This will give the actual mathy goodness needed to calculate this: https://en.wikipedia.org/wiki/Visibility

More generally (from the above linked article)

"At sea level, the Rayleigh atmosphere has an extinction coefficient of approximately 13.2 × 10−6 m−1 at a wavelength of 520 nm. This means that in the cleanest possible atmosphere, visibility is limited to about 296 km.”

So I’m thinking anything more than 600km wide would mean you cannot see them. As you approached the walls they would loom out of the haze, but all the way because there’s no curvature like on a sphere where you would see the peaks first; the walls would reveal themselves form the bottom up, I think since you would be closer to them than the tops. Also, the atmosphere doesn’t reach *nearly* as high as the walls.
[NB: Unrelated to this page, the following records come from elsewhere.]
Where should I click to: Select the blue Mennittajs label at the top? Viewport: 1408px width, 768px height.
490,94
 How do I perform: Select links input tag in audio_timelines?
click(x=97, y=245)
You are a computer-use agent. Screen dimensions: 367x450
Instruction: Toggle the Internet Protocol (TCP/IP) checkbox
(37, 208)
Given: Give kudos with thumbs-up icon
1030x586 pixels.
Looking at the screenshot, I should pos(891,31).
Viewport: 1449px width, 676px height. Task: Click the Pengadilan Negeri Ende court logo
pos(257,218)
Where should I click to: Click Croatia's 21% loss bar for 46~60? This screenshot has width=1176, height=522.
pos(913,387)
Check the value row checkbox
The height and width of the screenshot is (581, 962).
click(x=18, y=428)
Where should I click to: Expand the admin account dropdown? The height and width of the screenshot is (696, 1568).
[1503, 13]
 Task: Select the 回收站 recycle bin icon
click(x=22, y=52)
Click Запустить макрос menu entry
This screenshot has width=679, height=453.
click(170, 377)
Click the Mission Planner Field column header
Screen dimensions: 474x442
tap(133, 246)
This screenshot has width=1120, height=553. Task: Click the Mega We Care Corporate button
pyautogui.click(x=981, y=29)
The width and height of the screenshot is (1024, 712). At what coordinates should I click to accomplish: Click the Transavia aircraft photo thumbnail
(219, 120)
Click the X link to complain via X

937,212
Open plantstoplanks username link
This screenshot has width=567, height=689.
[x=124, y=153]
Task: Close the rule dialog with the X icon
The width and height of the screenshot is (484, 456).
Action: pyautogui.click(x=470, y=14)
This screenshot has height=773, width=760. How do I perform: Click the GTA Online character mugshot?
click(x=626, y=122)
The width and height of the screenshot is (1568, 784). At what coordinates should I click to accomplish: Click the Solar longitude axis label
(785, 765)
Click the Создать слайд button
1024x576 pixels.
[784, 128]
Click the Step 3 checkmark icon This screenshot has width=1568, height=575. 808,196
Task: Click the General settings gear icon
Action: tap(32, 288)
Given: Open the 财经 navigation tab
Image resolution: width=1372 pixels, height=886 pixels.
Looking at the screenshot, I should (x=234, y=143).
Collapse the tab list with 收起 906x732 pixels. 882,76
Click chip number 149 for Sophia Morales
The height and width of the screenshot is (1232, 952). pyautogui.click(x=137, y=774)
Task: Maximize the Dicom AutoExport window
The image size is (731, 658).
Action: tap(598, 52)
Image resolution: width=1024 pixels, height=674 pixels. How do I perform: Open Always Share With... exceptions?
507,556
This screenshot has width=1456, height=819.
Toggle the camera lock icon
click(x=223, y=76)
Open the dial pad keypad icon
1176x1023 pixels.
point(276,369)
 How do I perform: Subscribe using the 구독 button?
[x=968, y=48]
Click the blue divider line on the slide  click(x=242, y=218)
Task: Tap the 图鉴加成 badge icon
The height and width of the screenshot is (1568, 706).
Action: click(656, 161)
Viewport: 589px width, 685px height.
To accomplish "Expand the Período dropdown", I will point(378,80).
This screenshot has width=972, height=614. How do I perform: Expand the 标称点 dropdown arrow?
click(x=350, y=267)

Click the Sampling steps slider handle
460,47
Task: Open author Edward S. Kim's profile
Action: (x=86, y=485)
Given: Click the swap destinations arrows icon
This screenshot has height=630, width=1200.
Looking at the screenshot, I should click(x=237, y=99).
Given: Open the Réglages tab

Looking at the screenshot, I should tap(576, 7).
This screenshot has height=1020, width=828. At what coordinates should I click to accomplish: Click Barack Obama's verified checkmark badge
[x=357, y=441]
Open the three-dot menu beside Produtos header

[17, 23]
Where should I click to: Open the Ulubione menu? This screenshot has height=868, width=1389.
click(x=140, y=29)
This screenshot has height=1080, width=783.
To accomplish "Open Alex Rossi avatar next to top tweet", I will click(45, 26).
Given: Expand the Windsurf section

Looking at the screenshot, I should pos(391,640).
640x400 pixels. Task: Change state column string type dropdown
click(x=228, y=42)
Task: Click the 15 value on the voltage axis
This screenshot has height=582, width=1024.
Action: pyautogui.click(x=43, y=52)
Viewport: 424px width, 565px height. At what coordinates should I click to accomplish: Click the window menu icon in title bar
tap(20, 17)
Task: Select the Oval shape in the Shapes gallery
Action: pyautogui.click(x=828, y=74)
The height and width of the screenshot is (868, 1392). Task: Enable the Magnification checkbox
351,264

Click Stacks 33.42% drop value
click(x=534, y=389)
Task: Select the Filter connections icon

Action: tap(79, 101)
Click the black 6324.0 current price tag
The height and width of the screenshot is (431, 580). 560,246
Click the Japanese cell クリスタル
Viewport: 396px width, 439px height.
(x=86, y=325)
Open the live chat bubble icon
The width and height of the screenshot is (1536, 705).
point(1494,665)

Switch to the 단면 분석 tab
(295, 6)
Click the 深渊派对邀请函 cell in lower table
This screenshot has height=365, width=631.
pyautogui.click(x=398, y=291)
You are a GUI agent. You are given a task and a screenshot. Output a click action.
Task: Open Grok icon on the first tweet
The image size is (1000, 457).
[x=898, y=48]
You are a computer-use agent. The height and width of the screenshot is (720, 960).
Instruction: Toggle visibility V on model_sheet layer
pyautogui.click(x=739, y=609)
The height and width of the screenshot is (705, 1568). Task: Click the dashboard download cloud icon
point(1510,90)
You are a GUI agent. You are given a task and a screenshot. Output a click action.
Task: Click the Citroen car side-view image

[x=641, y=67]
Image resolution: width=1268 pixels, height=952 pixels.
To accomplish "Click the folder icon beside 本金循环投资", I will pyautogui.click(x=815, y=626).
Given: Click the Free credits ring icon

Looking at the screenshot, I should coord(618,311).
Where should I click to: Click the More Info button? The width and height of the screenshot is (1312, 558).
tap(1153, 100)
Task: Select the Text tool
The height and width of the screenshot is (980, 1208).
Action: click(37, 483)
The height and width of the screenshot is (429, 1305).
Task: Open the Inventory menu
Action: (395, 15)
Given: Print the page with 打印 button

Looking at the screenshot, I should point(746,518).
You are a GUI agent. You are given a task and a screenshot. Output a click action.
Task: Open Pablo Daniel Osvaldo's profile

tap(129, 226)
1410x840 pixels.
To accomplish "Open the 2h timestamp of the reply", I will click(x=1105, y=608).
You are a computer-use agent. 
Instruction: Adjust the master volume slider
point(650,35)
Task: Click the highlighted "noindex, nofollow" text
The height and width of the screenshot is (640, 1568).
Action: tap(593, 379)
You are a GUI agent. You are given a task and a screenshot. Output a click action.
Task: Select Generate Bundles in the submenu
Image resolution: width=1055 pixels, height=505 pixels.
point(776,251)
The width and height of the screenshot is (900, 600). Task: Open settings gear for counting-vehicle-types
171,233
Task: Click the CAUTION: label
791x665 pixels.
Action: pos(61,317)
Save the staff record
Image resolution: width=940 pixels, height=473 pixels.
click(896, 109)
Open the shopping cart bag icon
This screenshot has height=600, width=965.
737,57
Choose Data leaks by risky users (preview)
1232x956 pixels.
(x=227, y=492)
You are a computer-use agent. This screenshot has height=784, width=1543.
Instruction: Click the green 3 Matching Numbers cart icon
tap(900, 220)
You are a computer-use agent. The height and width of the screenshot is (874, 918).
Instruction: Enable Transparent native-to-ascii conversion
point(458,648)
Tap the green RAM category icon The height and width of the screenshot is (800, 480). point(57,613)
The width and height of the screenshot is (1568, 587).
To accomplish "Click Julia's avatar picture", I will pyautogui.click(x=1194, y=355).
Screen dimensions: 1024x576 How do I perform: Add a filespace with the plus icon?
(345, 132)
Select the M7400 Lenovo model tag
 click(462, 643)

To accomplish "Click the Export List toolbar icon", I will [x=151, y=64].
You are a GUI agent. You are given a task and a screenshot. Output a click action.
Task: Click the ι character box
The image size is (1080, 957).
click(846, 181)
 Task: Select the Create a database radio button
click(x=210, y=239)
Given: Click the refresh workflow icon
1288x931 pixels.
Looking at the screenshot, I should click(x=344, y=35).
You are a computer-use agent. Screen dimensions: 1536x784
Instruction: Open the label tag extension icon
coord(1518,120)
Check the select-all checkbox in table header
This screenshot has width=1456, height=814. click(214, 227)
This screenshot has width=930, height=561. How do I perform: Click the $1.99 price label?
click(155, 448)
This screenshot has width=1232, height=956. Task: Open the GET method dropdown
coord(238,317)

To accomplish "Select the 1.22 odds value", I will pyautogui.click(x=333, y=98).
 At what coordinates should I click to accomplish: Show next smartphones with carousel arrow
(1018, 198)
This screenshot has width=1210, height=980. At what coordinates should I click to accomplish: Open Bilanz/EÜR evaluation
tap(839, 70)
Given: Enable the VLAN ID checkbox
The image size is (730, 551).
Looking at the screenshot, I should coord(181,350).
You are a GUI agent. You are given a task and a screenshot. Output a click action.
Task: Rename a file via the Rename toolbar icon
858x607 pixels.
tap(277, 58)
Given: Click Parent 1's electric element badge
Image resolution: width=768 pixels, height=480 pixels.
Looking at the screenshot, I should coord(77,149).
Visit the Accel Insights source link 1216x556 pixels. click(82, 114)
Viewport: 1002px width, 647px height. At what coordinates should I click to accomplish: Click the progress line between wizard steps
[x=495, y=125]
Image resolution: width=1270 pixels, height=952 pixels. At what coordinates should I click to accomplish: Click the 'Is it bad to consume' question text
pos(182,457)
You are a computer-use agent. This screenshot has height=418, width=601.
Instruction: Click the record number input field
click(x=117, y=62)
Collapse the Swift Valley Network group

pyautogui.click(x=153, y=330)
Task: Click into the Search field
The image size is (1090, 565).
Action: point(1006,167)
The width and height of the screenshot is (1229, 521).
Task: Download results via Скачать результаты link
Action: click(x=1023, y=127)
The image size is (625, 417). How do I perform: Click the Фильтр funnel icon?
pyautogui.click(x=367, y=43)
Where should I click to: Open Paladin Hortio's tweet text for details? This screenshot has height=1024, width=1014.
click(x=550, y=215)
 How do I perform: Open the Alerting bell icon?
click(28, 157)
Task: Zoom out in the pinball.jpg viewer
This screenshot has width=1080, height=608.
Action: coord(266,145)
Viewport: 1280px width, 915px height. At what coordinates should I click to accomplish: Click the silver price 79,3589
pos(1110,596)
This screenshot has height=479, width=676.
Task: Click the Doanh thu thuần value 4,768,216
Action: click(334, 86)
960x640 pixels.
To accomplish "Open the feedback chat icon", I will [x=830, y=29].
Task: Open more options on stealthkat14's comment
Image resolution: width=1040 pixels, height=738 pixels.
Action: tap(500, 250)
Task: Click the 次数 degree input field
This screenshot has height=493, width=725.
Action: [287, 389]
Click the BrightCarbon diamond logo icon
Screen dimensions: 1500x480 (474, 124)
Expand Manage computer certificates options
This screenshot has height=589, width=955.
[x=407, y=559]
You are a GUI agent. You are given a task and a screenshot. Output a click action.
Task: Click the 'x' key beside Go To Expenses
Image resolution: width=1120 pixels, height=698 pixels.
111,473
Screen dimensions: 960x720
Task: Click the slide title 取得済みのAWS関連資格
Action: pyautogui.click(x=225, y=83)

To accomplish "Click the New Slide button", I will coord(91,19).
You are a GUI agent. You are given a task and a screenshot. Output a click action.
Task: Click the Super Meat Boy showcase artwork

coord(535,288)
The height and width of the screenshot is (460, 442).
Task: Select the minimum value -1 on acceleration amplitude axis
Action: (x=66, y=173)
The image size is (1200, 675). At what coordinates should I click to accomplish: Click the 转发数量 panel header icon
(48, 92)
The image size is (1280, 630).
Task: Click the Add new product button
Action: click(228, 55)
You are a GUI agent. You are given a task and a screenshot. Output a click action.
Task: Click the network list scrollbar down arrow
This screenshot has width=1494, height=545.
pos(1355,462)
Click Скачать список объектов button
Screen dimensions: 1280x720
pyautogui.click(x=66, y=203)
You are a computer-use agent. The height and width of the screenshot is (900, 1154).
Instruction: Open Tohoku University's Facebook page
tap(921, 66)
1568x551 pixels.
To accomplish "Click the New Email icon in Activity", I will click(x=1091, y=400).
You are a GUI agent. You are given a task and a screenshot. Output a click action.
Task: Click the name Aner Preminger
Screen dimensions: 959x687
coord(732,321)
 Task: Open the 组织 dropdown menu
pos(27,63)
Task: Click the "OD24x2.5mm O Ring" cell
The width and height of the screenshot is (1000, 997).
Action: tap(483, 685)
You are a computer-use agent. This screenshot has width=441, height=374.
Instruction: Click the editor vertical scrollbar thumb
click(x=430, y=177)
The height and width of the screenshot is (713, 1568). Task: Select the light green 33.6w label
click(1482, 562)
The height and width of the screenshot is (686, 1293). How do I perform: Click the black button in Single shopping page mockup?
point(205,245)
If you’re doing a rotation that provides 1G the atmosphere won’t reach more than a tenth of that height or so:

https://scied.ucar.edu/shortcontent/earths-atmosphere

"Air becomes so thin at altitudes between 100 and 120 km (62-75 miles) up that for many purposes that range of heights can be considered the boundary between the atmosphere and space. However, there are very thin but measurable traces of atmospheric gases hundreds of kilometers/miles above Earth's surface.”

1000km is MUCH higher than needed to contain atmosphere. you MIGHT actually be able to see the top of the wall with a telescope long before you could see the bottom.

This would be an interesting thing to model. Weather on a ringworld will be vastly different than on a planet, since most of our climate is due to convective equilibration of energy between the hot equator and the cold poles.

ALL of a ringworld is equator.

Maybe that 1000 km of wall contains gigatons of refrigeration equipment to make the rimwall areas ’the poles’ :-)

(it’s been *ages* since I’ve re-read Ringworld, should give it ago again sometime)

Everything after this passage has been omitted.